What OCR expects to see:
- Complete written SRA documentation (not scattered across multiple documents or emails)
- Evidence of who prepared the SRA and when
- Evidence of review and approval by leadership
- Version control on SRA documents
- Evidence of stakeholder involvement (IT, clinical, administrative leadership)

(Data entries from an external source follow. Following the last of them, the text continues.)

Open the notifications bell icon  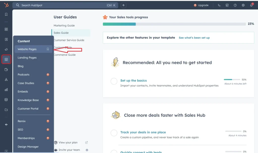[251, 5]
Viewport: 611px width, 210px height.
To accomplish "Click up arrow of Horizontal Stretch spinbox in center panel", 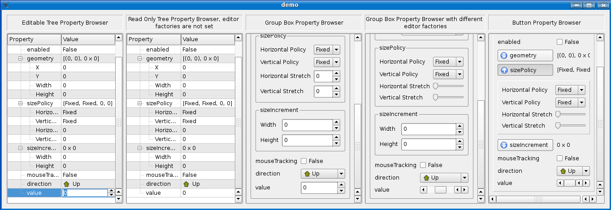I will 336,73.
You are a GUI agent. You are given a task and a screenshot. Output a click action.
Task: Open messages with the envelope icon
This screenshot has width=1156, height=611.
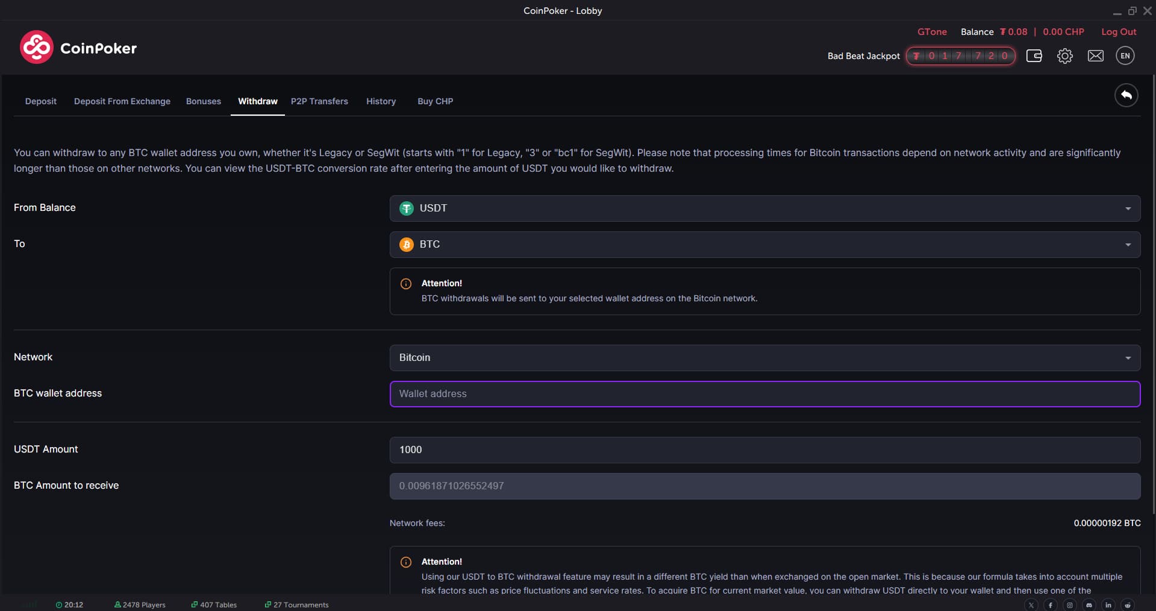coord(1095,56)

- Clear dating and sign-off
What OCR has found deficient:
- SRA documentation that is incomplete, unclear, or hard to locate
- No evidence of management review or approval
- Documentation that contradicts actual practices
- SRA that was prepared by one person with no oversight
Example of defensible documentation: The SRA is a complete written document (50–100 pages typical) prepared by a compliance team with IT involvement. It includes: Executive Summary, Asset Inventory, Threat Analysis, Vulnerability Assessment, Risk Prioritization, Remediation Plans, Continuous Monitoring Process, and Sign-Off Page. It is reviewed and approved by the Compliance Officer and CIO, dated, versioned, and archived. Updates are tracked via version control.

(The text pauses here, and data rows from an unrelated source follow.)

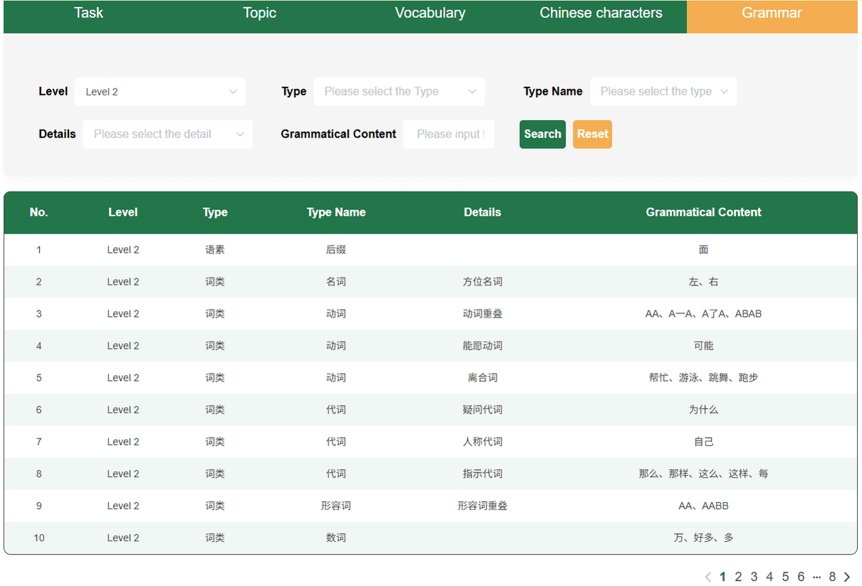Open the Type Name dropdown
The height and width of the screenshot is (586, 862).
click(x=663, y=92)
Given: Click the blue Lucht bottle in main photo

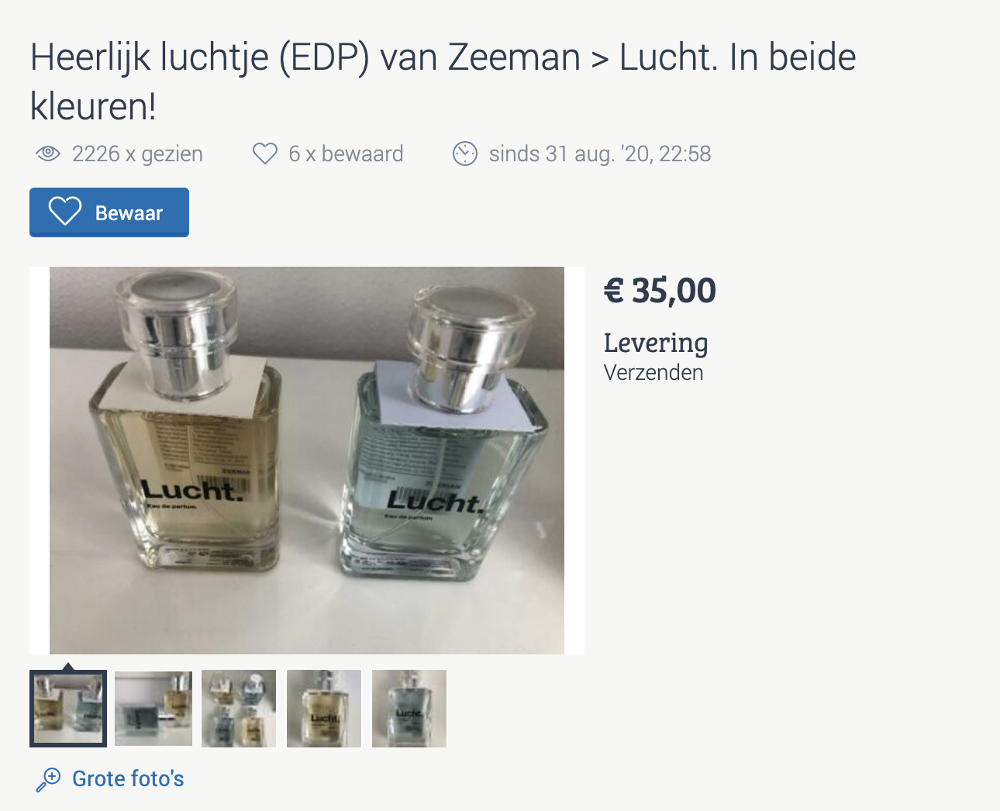Looking at the screenshot, I should 442,434.
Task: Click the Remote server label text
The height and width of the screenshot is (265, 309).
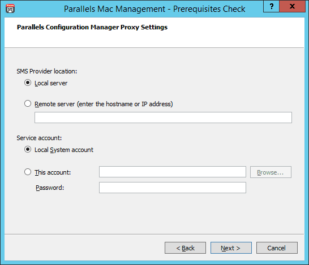Action: tap(104, 104)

What Happens When OCR Arrives
OCR investigators will request your SRA and evaluate it against these nine elements. If your documentation is weak or incomplete, OCR will find violations. The current settlement average is $100,000–$300,000 per investigation—and that’s just the OCR penalty. Add breach notification costs, business impact, legal fees, and reputational damage, and you’re looking at potential losses in the millions.
But here’s the good news: if you conduct a thorough SRA with clear documentation and good risk management practices, OCR has very little to object to. Organizations that invest in legitimate, documented security risk analysis rarely face OCR enforcement.
Building an OCR-Ready SRA
To build an SRA that will withstand OCR scrutiny:
- Use a methodology recognized by OCR. NIST SP 800-30 or similar frameworks are widely accepted. Avoid one-off methodologies that OCR can’t validate.
- Be organization-specific. Every element must reflect your unique environment, not generic frameworks.
- Document everything. If you didn’t write it down, OCR assumes it doesn’t exist.
- Prioritize risks and document remediation. OCR wants to see that you’re fixing the biggest problems first.
- Demonstrate leadership buy-in. The SRA must be reviewed and approved by executives, not just IT staff.
- Update continuously. Your SRA should evolve with your organization.
- Engage professionals if needed. If you lack internal expertise, hire an experienced compliance consultant to guide the process. OCR respects professionally-prepared SRAs.
The Bottom Line
OCR is not negotiable on the security risk analysis. It’s the foundation of HIPAA compliance, and OCR is enforcing it vigorously. Organizations with thorough, well-documented SRAs sleep better at night—and have significantly better outcomes if they ever face investigation.
Build your SRA right the first time. Document it thoroughly. Update it continuously. And you’ll have a powerful defense against OCR enforcement.